Records from a collection:
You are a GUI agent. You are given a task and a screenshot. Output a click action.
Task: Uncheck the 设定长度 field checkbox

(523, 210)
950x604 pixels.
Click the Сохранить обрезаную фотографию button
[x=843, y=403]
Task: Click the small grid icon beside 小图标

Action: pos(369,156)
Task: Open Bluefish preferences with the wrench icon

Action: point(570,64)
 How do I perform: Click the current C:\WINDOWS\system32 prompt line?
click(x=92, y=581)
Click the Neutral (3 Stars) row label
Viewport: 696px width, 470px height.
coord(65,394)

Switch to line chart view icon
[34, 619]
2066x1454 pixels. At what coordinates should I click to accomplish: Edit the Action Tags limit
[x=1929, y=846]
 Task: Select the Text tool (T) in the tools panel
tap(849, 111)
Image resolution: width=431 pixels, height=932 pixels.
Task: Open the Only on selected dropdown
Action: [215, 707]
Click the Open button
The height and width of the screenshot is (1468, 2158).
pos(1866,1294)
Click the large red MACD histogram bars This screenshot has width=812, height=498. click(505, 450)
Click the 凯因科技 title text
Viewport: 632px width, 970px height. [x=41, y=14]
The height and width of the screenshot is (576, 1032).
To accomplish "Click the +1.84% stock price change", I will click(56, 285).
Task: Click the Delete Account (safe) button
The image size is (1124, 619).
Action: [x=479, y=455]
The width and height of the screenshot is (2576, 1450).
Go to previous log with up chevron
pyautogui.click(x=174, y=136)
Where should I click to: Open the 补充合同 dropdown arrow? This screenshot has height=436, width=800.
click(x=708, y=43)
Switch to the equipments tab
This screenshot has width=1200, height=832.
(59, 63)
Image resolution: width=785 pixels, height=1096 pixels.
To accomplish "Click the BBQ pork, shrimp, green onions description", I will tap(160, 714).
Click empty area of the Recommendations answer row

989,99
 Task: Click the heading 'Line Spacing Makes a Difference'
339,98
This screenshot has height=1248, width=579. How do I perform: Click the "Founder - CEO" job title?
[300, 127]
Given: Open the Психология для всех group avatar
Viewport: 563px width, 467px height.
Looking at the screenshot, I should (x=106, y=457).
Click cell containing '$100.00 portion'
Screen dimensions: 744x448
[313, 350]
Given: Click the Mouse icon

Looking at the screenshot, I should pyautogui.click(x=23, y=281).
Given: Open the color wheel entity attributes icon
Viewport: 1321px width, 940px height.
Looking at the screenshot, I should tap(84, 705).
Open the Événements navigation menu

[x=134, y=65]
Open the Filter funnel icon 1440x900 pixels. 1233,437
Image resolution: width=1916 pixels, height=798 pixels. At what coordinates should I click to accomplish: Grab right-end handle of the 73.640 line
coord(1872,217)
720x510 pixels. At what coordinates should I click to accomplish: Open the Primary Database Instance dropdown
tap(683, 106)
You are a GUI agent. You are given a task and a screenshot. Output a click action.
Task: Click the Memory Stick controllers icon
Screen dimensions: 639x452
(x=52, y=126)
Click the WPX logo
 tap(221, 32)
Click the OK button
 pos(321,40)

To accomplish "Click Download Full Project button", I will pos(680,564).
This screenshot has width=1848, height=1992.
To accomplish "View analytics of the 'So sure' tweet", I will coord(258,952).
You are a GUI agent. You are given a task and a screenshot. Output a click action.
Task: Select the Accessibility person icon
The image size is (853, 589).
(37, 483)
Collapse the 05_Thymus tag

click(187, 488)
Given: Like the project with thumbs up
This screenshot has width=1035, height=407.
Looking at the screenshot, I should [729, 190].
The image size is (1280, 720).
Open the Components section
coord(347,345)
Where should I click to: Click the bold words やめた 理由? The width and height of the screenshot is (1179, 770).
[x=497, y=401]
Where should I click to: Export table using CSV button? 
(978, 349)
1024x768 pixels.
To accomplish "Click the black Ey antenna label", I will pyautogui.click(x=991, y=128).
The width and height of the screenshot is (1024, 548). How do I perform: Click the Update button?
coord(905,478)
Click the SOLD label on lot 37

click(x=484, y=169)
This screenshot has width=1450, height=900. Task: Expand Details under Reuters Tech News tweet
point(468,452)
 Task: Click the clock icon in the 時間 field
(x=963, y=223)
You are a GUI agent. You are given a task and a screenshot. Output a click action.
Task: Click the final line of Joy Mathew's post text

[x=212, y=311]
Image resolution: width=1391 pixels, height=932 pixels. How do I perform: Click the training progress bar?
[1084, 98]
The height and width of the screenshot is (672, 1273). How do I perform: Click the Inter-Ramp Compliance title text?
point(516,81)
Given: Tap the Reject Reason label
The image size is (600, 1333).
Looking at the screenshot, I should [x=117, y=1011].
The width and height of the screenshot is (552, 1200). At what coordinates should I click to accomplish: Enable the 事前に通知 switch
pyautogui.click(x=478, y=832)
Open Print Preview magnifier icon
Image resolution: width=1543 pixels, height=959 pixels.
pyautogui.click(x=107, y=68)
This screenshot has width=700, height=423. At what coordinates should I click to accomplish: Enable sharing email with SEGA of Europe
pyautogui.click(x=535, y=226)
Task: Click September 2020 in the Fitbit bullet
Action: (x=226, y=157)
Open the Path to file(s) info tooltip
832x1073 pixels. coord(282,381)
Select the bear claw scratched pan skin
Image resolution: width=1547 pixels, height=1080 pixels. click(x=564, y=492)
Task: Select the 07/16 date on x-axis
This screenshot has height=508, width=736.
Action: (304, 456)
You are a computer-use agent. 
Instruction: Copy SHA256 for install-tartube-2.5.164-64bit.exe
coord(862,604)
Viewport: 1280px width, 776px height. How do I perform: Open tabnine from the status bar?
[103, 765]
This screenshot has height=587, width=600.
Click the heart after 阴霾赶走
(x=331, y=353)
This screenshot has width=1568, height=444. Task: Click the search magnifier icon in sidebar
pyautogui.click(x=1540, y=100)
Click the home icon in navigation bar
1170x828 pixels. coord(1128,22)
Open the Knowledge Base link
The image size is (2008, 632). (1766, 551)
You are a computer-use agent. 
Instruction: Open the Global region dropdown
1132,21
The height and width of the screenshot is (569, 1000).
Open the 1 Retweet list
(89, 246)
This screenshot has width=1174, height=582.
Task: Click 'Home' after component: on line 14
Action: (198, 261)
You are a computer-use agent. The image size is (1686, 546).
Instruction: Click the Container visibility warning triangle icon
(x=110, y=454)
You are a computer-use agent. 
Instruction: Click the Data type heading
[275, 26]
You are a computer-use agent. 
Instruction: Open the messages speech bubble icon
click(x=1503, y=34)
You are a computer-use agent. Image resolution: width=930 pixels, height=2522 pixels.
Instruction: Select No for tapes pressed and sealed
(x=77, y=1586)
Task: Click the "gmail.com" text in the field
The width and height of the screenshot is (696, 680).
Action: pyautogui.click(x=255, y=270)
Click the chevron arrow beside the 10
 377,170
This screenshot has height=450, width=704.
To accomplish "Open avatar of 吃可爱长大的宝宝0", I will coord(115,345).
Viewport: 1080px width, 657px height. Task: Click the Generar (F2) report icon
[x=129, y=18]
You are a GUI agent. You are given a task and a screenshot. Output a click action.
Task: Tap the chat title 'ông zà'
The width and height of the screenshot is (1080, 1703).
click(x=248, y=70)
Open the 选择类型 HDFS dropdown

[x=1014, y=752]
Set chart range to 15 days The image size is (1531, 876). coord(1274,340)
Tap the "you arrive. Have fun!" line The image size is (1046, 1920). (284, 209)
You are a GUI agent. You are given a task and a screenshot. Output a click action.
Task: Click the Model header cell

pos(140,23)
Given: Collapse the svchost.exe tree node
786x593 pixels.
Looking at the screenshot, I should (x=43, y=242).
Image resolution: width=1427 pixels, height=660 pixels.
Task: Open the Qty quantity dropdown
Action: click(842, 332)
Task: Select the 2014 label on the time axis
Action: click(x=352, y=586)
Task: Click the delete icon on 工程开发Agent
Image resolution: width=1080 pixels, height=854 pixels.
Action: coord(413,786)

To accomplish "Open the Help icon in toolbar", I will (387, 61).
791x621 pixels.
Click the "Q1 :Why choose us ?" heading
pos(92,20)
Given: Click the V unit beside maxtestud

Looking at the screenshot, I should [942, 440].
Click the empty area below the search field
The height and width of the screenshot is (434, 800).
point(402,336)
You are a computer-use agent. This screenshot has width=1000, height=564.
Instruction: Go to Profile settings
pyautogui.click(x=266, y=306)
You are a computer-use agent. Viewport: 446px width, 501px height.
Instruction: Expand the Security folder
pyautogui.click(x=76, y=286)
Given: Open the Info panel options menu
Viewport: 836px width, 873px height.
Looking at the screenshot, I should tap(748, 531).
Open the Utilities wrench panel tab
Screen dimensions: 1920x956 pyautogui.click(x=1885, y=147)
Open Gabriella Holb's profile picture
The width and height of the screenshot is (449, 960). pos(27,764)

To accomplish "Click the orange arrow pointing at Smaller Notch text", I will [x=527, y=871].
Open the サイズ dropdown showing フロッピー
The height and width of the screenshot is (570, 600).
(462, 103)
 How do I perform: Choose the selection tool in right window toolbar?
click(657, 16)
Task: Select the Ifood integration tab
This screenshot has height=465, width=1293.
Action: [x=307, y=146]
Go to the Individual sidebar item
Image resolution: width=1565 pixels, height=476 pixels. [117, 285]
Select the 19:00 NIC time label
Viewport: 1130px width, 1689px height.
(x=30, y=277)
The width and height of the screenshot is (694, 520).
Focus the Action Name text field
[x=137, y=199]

→ **WHAT TO WORK ON**
Out of the data above, transcribe exactly and only the lines starting with the line that has "Click the heart after 阴霾赶走" and going on through the line that has "in the field", both included.

→ **TASK RESPONSE**
Click the heart after 阴霾赶走
(x=331, y=353)
This screenshot has width=1568, height=444. Task: Click the search magnifier icon in sidebar
pyautogui.click(x=1540, y=100)
Click the home icon in navigation bar
1170x828 pixels. coord(1128,22)
Open the Knowledge Base link
The image size is (2008, 632). (1766, 551)
You are a computer-use agent. 
Instruction: Open the Global region dropdown
1132,21
The height and width of the screenshot is (569, 1000).
Open the 1 Retweet list
(89, 246)
This screenshot has width=1174, height=582.
Task: Click 'Home' after component: on line 14
Action: (198, 261)
You are a computer-use agent. The image size is (1686, 546).
Instruction: Click the Container visibility warning triangle icon
(x=110, y=454)
You are a computer-use agent. 
Instruction: Click the Data type heading
[275, 26]
You are a computer-use agent. 
Instruction: Open the messages speech bubble icon
click(x=1503, y=34)
You are a computer-use agent. Image resolution: width=930 pixels, height=2522 pixels.
Instruction: Select No for tapes pressed and sealed
(x=77, y=1586)
Task: Click the "gmail.com" text in the field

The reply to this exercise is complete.